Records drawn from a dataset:
####################

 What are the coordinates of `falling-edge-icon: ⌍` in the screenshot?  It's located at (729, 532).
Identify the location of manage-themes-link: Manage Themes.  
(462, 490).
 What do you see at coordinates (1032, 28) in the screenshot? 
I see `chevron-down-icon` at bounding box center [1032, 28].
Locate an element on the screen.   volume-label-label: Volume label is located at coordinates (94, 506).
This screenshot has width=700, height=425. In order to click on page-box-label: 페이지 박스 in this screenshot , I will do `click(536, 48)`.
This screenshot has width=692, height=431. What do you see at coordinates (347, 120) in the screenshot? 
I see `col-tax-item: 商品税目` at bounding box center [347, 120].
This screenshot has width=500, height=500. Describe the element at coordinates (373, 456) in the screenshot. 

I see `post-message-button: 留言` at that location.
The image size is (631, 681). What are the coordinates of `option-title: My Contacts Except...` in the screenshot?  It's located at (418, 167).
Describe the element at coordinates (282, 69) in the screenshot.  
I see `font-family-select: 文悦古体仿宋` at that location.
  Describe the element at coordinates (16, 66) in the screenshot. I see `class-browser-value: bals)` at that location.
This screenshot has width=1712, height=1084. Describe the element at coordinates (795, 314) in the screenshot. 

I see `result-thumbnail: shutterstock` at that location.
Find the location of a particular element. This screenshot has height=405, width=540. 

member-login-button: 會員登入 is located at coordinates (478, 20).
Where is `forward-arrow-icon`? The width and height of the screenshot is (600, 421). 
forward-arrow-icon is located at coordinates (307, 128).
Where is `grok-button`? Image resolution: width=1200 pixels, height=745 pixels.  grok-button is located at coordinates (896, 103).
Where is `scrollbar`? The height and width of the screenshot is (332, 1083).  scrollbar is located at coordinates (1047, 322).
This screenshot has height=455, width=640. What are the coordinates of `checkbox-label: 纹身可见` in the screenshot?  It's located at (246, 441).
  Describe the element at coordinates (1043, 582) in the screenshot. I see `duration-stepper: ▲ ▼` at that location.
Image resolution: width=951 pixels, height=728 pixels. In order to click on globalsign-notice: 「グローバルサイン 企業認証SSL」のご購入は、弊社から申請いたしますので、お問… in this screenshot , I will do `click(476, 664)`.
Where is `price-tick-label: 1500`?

####################

• To-do item
Which lines above contain the string "resolution"? Pull out each of them in full, treating uppercase and lowercase as different.

• Answer
Where is `grok-button`? Image resolution: width=1200 pixels, height=745 pixels.  grok-button is located at coordinates (896, 103).
Image resolution: width=951 pixels, height=728 pixels. In order to click on globalsign-notice: 「グローバルサイン 企業認証SSL」のご購入は、弊社から申請いたしますので、お問… in this screenshot , I will do `click(476, 664)`.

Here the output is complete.